What you will do:
Take each line from the entries that holds "computer" and copy it out.

Records shown:
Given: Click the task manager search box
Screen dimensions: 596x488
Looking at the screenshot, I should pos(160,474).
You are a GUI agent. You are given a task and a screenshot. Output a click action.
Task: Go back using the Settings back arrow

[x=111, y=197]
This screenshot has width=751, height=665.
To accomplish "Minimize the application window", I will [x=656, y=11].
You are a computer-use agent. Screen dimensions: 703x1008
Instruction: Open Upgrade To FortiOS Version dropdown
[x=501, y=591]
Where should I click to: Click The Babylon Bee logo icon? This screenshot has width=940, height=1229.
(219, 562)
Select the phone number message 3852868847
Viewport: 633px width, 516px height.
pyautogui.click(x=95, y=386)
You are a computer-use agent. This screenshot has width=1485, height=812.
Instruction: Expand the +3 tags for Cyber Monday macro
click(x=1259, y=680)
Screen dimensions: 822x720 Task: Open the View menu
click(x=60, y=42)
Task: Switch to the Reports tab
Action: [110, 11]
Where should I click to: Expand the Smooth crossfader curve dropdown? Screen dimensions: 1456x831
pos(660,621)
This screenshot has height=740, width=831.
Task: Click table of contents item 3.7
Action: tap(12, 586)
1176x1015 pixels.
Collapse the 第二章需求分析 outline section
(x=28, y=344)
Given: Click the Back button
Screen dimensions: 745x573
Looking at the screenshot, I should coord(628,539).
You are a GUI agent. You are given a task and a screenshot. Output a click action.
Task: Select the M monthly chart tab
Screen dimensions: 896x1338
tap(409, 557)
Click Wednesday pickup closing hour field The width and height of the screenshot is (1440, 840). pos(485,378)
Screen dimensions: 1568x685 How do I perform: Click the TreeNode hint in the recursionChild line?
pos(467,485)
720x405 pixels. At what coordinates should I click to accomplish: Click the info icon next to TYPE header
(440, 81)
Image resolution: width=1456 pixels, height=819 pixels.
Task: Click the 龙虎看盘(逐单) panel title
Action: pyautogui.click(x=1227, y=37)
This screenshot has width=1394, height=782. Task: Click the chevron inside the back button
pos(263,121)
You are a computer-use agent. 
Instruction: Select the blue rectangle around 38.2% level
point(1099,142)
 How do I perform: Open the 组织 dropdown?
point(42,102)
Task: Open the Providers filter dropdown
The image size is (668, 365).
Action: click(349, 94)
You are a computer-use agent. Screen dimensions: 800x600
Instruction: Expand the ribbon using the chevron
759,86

Output:
You are a computer-use agent. Screen dimensions: 703x1008
You are a computer-use agent. This screenshot has width=1485, height=812.
You are a computer-use agent. 
You are a computer-use agent. Screen dimensions: 800x600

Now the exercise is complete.